VR vs. Videogames Nintendo Should Adapt To Virtual Reality – Part 1

A year ago, I sat down and over the course of a few weeks laid out ten SEGA franchises that I thought would be excellent for ports or adaptations into the world of virtual reality (VR). It was a sort of combo of VR vs. and Make It A (Virtual) Reality – and it made sense. After all, precious few stakeholders out there have as rich and diverse a library of videogame titles as SEGA, and the said library of titles is certainly ripe for VR adaption. Not that SEGA have particularly leapt at the new technology; which is, historically at any rate, a very un-SEGA like thing for them to do.
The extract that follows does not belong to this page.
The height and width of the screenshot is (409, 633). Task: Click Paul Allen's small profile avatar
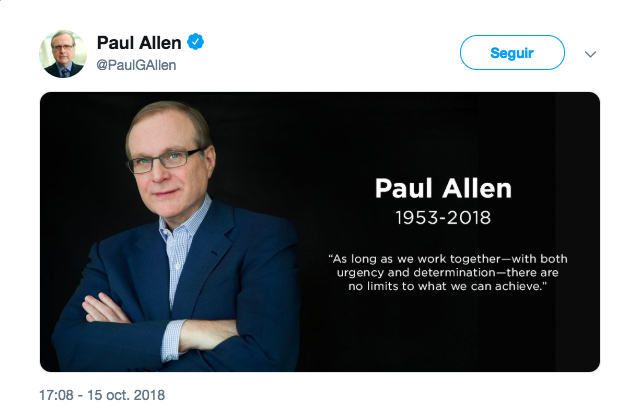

There is, however, another company that both has a library that rivals SEGA’s and has been even more hesitant to get involved in VR despite having historical ties to the technology. (If you are unaware of SEGA’s VR efforts look them up, it’s a fascinating tale and a typical ‘what could’ve been’ story from the company.) It is, of course, fellow videogame giant and SEGA’s long time console wars nemesis, and respected rival – Nintendo. So, it makes sense that I next turn my attention to them for the next multiparter.
A few ‘rules’ as such before we begin. Mainly because this is an opinion piece and as such a red rag to the bull that is the Internet.
Firstly, the titles listed here are only a selection of possibilities I’m bringing up and me not listing down your favourite title doesn’t mean I don’t think it’d be great in VR. (I mean I might not, but, y’know…) As with any article of this type these are my opinions – not yours.  You may disagree with what I think, but that doesn’t make me ‘wrong’; if I like to eat sushi (I do, very much) and you don’t like sushi that’s a matter of taste, I’m not wrong for liking it.  I’ve also been careful in the wording of the title – these are not necessarily videogames that have been made by Nintendo. They have however all appeared on Nintendo systems or have a connection to Nintendo in some way. Lastly, we’re adopting something of a sense of disbelief here to a degree.  In some instances getting the title made would be problematic from, for example, a logistical point of view.  We’re also ignoring Nintendo’s continued ambivalence towards VR as a whole, something we’ve discussed here before. Even now Reggie Fils-Amie is probably leaning out of his car somewhere and shaking his fist at a billboard for Ready Player One and yelling “THIS ISN’T FUN!”. So I’m casually ignoring that as well.
Essentially, it’s a case of fantasy over reality. (Thank you Gravity Falls…)
1 – Mario Kart
We start with something of a cheat, owing to the fact that Mario Kart VR already exists. However, what we currently have in the form of HTC Vive experience Mario Kart Arcade GP is merely the appetiser, and a pretty exclusive appetiser at that. As beloved as the Mario Kart franchise is there’s a limit to how far you’ll go to play it and I think ‘you’ve got to go all the way to Japan is a bit of an ask.
Mario Kart Arcade GP is part of the line-up at VR Zone in Shinjuku and sadly has not budged from there despite the growth of the VR Zone brand. There’s also the fact it isn’t by Nintendo but their long-time partner in all things Mario Kart arcade, Bandai Namco.  As a result, in some senses it isn’t truly what Nintendo would create with the brand if their hands were firmly on the reigns.  Friendships have both been formed and been tested by Mario Kart, and to have the Nintendo team let their imaginations fully run free to realise a Mario Kart VR where you could battle friends and strangers online as you can with the current iteration and have the immersion in the colourful worlds of the Mushroom Kingdom and beyond could well be a defining racing experience.
Not only that Mario Kart VR would be both the sort of title that has the potential to draw in new interest to VR and also act as a stepping stone for long-time gamers. Even if Rainbow Road would probably melt your eyes, in terms of racers on a theoretical Nintendo VR system this surely has to be Number One with a Bullet (Bill).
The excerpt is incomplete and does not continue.